W&B Run: https://app.wandb.ai/neomatrix369/catboost_plot_feature_importances/runs/3u8me0as

### Catboost Feature Importance

#### Sometimes it is very important to understand which feature made the greatest contribution to the final result. To do this, the CatBoost model has a get_feature_importance method.

In [3]:
import numpy as np
from catboost import CatBoostRegressor, Pool
from sklearn.model_selection import train_test_split
from sklearn.datasets import load_iris

#### First, let's prepare the dataset:

In [4]:
%%time
full_dataset_dict = load_iris(False)

CPU times: user 2.59 ms, sys: 0 ns, total: 2.59 ms
Wall time: 1.84 ms


In [5]:
full_dataset_dict.keys()

dict_keys(['data', 'target', 'target_names', 'DESCR', 'feature_names', 'filename'])

In [6]:
X, y = np.array(full_dataset_dict['data'])[:1000], np.array(full_dataset_dict['data'])[:1000]
X_train, X_test, y_train, y_test = train_test_split(X, y, test_size=0.25, random_state=42)
X_train = X_train.reshape(-1,1)
X_test = X_test.reshape(-1,1)
y_train = y_train.reshape(-1,1)
y_test = y_test.reshape(-1,1)

train_pool = Pool(X_train, label=y_train)
test_pool = Pool(X_test, label=y_test)

#### Let's train CatBoost:

In [10]:
%%time
params = {'iterations': 20, 'learning_rate': 0.07, 'depth': 16, 'eval_metric': 'RMSE',
          'od_wait': 100, 'allow_writing_files': True, 'verbose': True} #  'n_estimators': 1000', #'grow_policy': 'Lossguide'
model = CatBoostRegressor(random_seed=1234, **params)
best_model = model.fit(train_pool, eval_set=test_pool, use_best_model=True, verbose=True)

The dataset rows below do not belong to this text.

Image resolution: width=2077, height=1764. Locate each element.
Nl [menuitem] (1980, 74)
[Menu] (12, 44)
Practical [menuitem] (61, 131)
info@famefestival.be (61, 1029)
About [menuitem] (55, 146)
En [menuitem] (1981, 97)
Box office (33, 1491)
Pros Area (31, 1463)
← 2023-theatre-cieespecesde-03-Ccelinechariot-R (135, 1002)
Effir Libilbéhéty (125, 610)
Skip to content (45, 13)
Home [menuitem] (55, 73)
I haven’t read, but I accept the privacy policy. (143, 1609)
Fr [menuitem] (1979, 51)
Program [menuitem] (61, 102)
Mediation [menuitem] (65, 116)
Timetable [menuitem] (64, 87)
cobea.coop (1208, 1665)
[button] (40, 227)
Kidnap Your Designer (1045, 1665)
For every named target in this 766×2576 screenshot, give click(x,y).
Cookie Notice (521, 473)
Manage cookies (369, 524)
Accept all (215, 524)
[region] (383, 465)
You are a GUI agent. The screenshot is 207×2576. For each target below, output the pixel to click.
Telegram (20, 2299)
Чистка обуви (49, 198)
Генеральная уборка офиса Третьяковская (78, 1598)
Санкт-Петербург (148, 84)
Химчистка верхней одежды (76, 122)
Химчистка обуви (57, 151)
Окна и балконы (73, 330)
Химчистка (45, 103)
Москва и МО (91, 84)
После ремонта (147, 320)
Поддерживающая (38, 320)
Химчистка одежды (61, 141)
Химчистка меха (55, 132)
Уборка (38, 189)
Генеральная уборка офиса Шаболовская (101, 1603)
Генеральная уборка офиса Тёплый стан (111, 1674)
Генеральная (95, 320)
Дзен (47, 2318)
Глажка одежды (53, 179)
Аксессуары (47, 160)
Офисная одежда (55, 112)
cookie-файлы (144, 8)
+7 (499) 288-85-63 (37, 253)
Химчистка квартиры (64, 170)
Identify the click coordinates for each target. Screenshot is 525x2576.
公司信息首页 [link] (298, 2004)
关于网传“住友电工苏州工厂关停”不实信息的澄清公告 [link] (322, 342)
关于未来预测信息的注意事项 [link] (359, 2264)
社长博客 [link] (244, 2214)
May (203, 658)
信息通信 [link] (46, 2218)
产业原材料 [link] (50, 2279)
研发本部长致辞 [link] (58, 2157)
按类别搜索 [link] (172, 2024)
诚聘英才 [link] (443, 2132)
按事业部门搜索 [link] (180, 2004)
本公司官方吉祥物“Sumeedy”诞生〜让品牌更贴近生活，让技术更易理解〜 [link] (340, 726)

0:	learn: 1.8330124	test: 1.8892445	best: 1.8892445 (0)	total: 48.3ms	remaining: 917ms
1:	learn: 1.7183943	test: 1.7743163	best: 1.7743163 (1)	total: 49ms	remaining: 441ms
2:	learn: 1.6143398	test: 1.6673153	best: 1.6673153 (2)	total: 195ms	remaining: 1.11s
3:	learn: 1.5106876	test: 1.5604859	best: 1.5604859 (3)	total: 197ms	remaining: 786ms
4:	learn: 1.4161375	test: 1.4631750	best: 1.4631750 (4)	total: 203ms	remaining: 610ms
5:	learn: 1.3273977	test: 1.3724472	best: 1.3724472 (5)	total: 205ms	remaining: 479ms
6:	learn: 1.2439417	test: 1.2854552	best: 1.2854552 (6)	total: 206ms	remaining: 383ms
7:	learn: 1.1689810	test: 1.2083937	best: 1.2083937 (7)	total: 207ms	remaining: 311ms
8:	learn: 1.0967593	test: 1.1355992	best: 1.1355992 (8)	total: 383ms	remaining: 468ms
9:	learn: 1.0306900	test: 1.0702588	best: 1.0702588 (9)	total: 383ms	remaining: 383ms
10:	learn: 0.9674108	test: 1.0048687	best: 1.0048687 (10)	total: 488ms	remaining: 399ms
11:	learn: 0.9107697	test: 0.9458671	best: 0.9458671

#### Catboost provides several types of feature importances. One of them is PredictionDiff: A vector with contributions of each feature to the RawFormulaVal difference for each pair of objects.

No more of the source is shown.